What you hand back must match the records word for word, with no pictures.

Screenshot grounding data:
----

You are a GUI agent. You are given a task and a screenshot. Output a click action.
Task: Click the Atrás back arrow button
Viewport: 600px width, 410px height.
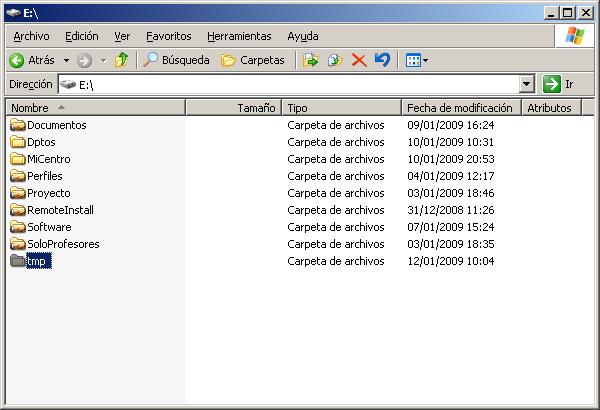coord(32,60)
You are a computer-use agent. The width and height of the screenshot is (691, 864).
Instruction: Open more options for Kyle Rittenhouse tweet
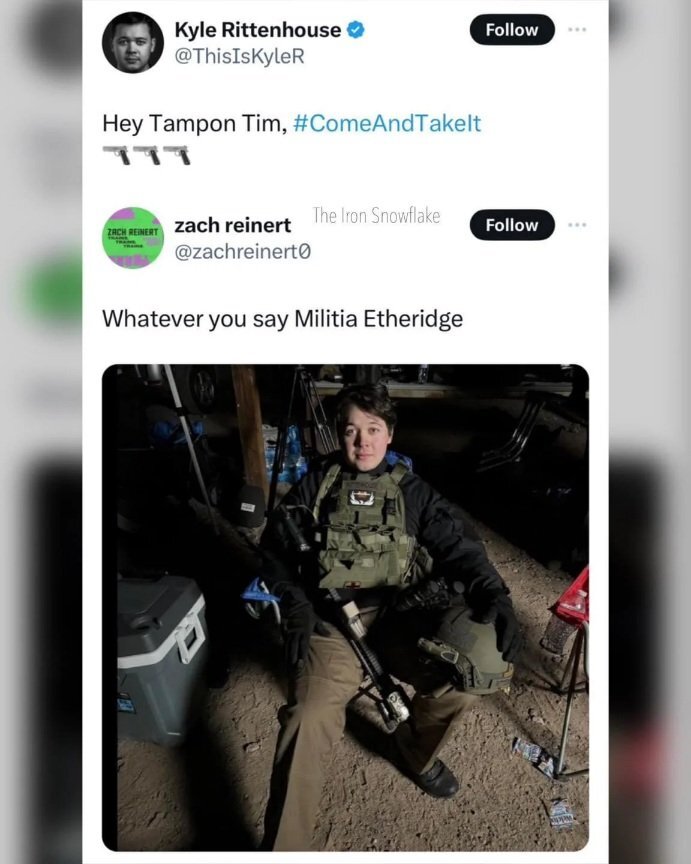pyautogui.click(x=577, y=29)
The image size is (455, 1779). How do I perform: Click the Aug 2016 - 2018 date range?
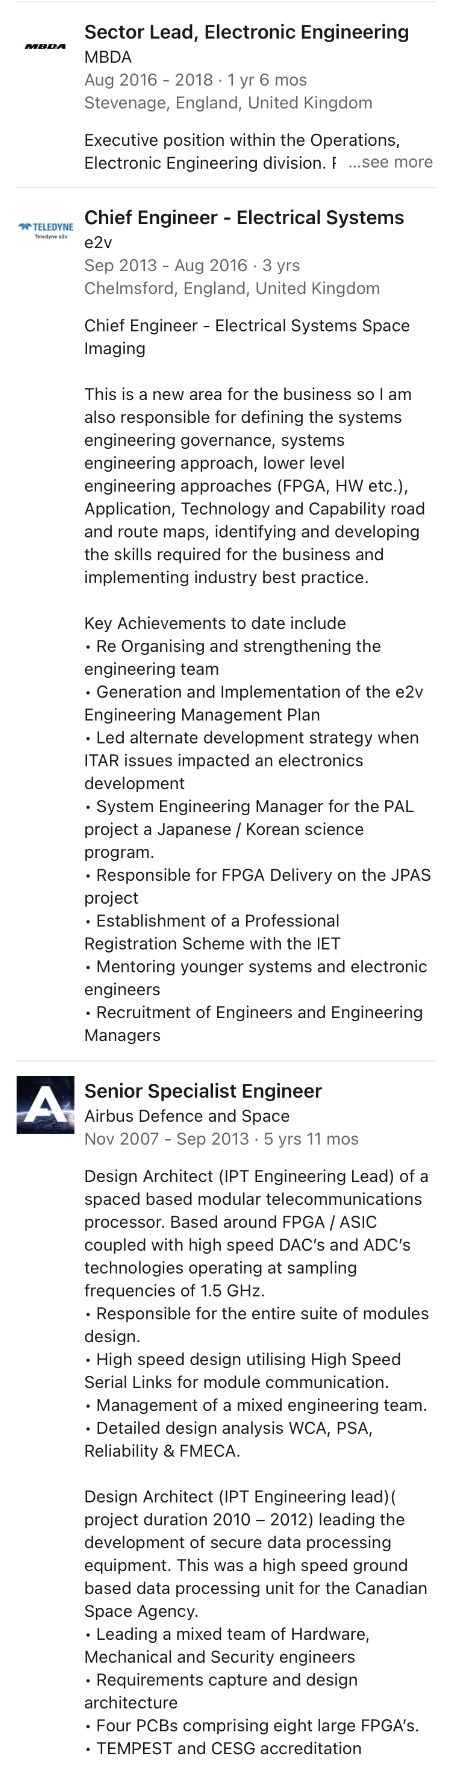pyautogui.click(x=148, y=80)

----

ANSWER BOX:
You are a GUI agent. You are given a task and a screenshot. Output a click action.
Task: Click the Atrás back arrow button
Viewport: 600px width, 410px height.
coord(32,60)
You are a computer-use agent. The width and height of the screenshot is (691, 864).
Instruction: Open more options for Kyle Rittenhouse tweet
pyautogui.click(x=577, y=29)
The image size is (455, 1779). How do I perform: Click the Aug 2016 - 2018 date range?
pyautogui.click(x=148, y=80)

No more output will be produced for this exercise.